La Canebière, artère commerciale et touristique majeure, perd de son attractivité dès que les affrontements éclatent. Les terrasses se vident, les passants se raréfient, les transports publics sont parfois perturbés. L’image de Marseille, ville de contrastes et de passions, en prend un coup supplémentaire dans l’opinion nationale et internationale.
Quelles leçons tirer de cet épisode ?
Ce type d’événement pose des questions récurrentes et douloureuses. Comment concilier le droit fondamental de manifester avec la nécessité impérieuse de préserver l’ordre public ? Comment éviter que des revendications légitimes ne soient parasitée par des actes de violence qui discréditent l’ensemble du mouvement ?
Du côté des organisateurs, une meilleure anticipation et une communication claire sur le caractère non-violent attendu pourraient limiter les dérives. Du côté des autorités, un dialogue en amont avec les représentants communautaires, même si parfois difficile, permet souvent de désamorcer certaines tensions.
Enfin, la société dans son ensemble doit s’interroger sur la montée des crispations identitaires et communautaires. Lorsque le sentiment d’exclusion grandit, lorsque la confiance dans les institutions s’effrite, le risque de dérapage augmente mécaniquement. Restaurer du lien, du dialogue et de la considération mutuelle reste sans doute la seule voie durable pour éviter que la rue ne devienne trop souvent le théâtre de ces affrontements.
Vers une nécessaire pacification des expressions collectives
Marseille a toujours été une ville de brassage, de passions et parfois de tensions. Elle est aussi, historiquement, un lieu où les combats pour la liberté et la justice ont trouvé un écho particulier. Transformer ces colères en force constructive plutôt qu’en destruction aveugle constitue l’un des plus grands défis contemporains.
L’épisode du 22 janvier 2026 ne doit pas être réduit à un simple fait divers. Il est le symptôme d’une société qui peine encore à trouver les bons canaux pour que chaque voix, même la plus radicale, puisse s’exprimer sans basculer dans la violence. C’est à cette condition seulement que la Canebière redeviendra durablement ce qu’elle n’aurait jamais dû cesser d’être : une promenade populaire, un lieu de vie, et non un champ de bataille éphémère.
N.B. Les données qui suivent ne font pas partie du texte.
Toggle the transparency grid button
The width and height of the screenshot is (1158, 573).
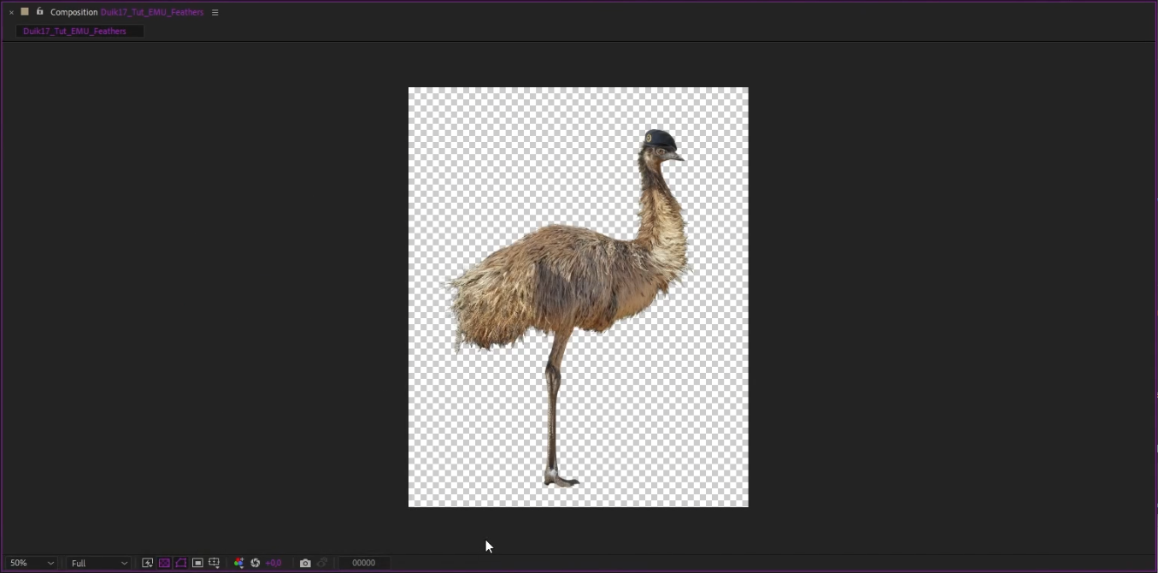pyautogui.click(x=164, y=563)
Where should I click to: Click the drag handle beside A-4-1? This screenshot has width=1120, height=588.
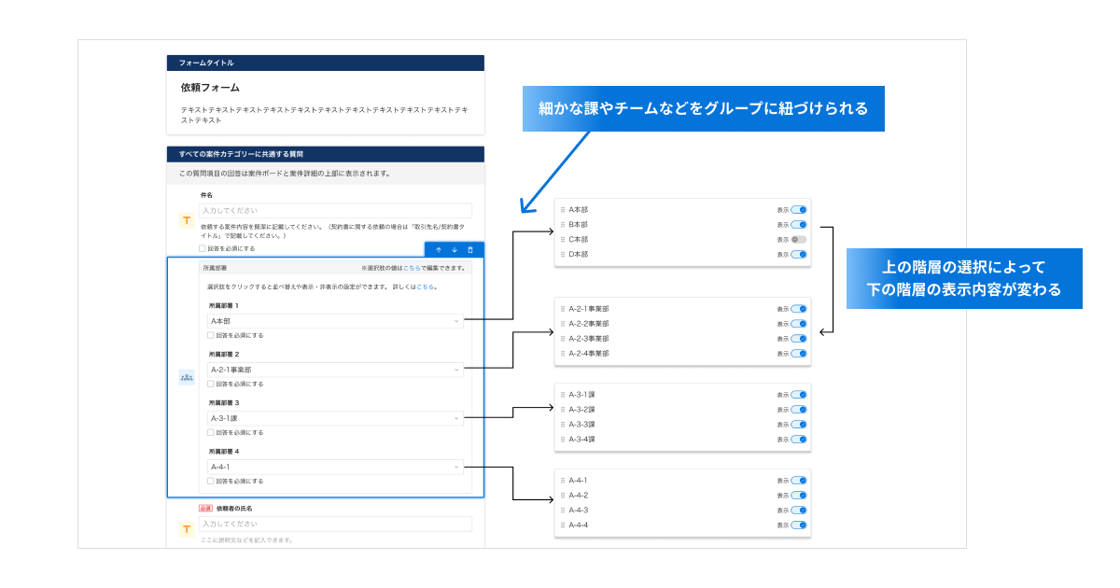pyautogui.click(x=561, y=480)
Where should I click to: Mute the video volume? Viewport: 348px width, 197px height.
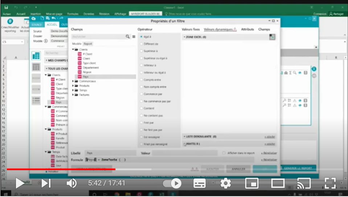(x=71, y=183)

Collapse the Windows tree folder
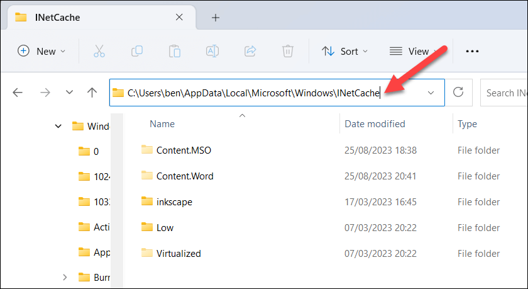[58, 127]
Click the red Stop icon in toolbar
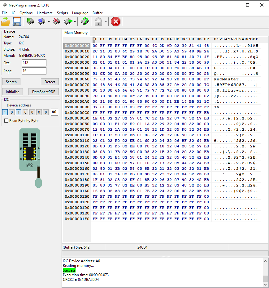This screenshot has height=288, width=269. coord(116,22)
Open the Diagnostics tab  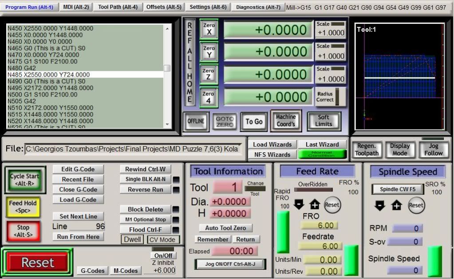coord(258,7)
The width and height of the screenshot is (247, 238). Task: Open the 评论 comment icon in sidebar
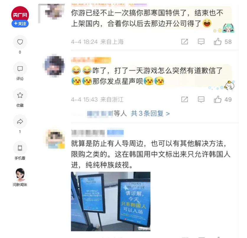click(20, 69)
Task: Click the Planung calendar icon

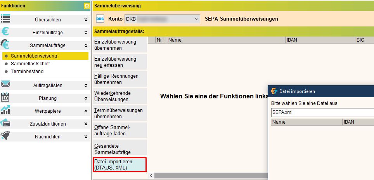Action: [5, 98]
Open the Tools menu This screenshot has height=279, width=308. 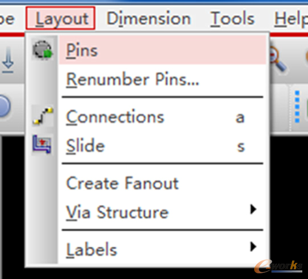point(233,19)
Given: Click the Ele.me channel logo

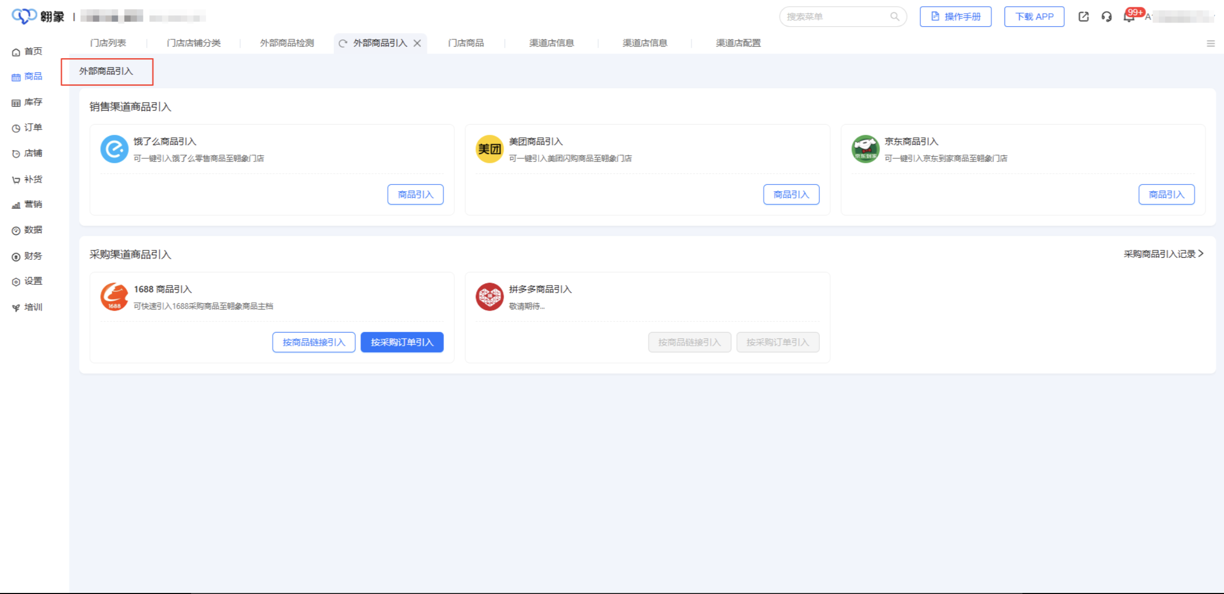Looking at the screenshot, I should (x=114, y=149).
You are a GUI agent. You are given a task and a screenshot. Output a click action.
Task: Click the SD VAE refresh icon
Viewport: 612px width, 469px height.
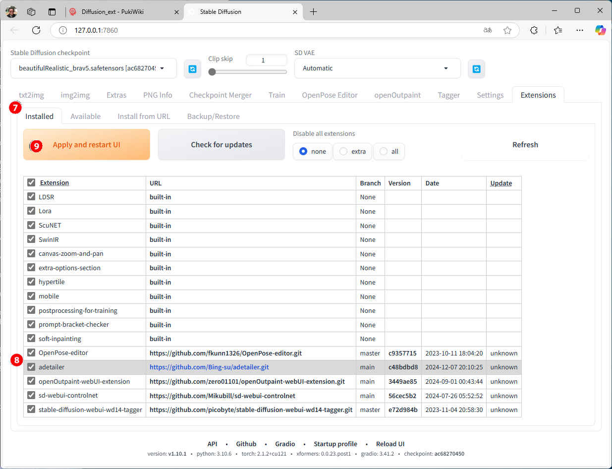(x=476, y=69)
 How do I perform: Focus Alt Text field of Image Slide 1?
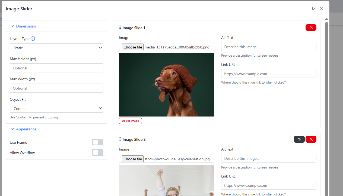269,47
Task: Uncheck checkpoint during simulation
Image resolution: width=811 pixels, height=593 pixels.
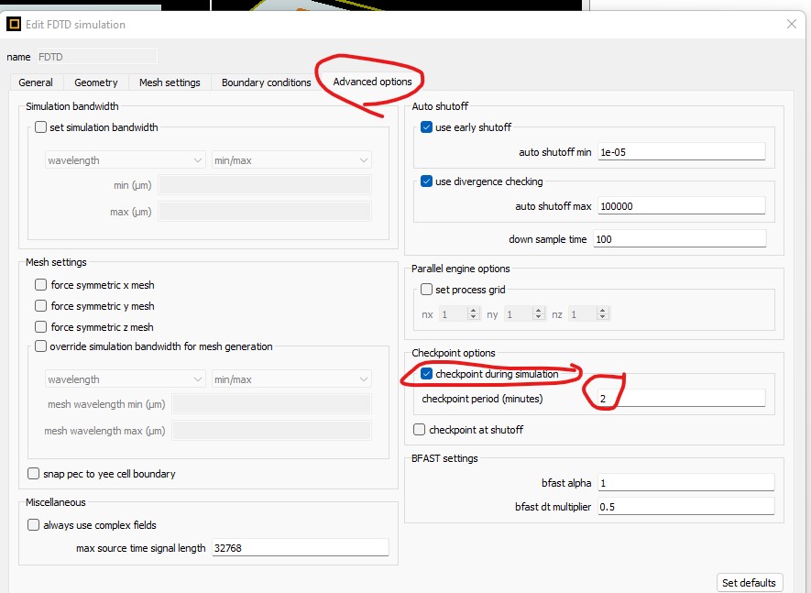Action: pos(426,374)
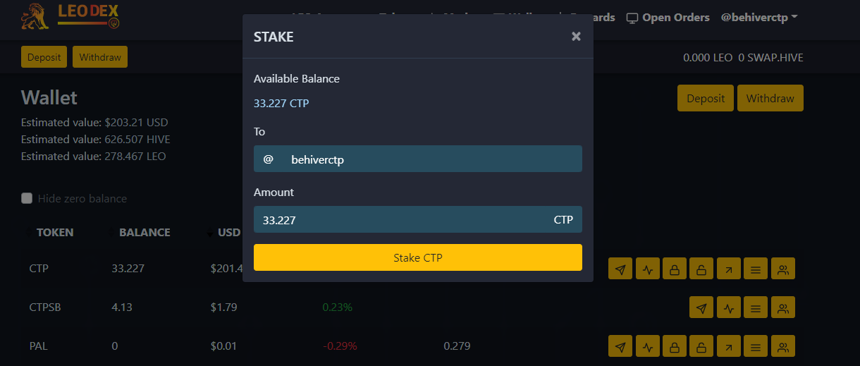Click the locked padlock icon in PAL row

point(675,346)
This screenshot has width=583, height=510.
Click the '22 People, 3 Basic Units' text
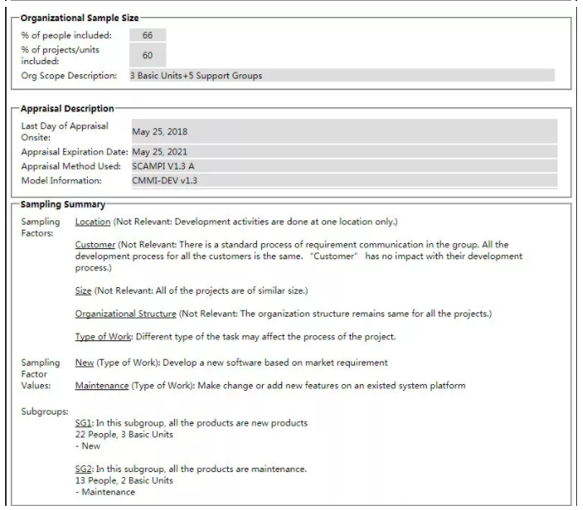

Et pendant ce temps, les Marseillais, fatalistes ou combatifs, continuent de traverser la Canebière, le regard parfois tourné vers les traces encore visibles des affrontements, en se demandant quand, et surtout comment, la ville retrouvera un peu plus de sérénité.
« La violence n’est pas une réponse politique, c’est l’aveu d’un échec. Mais quand le dialogue semble fermé, certains choisissent la rue pour se faire entendre. Le vrai défi est de rouvrir ce dialogue avant que la rue ne parle trop fort. »
Ce qui est certain, c’est que les images de cette soirée marqueront durablement les esprits. Reste à transformer ce choc en prise de conscience collective plutôt qu’en nouvelle fracture supplémentaire.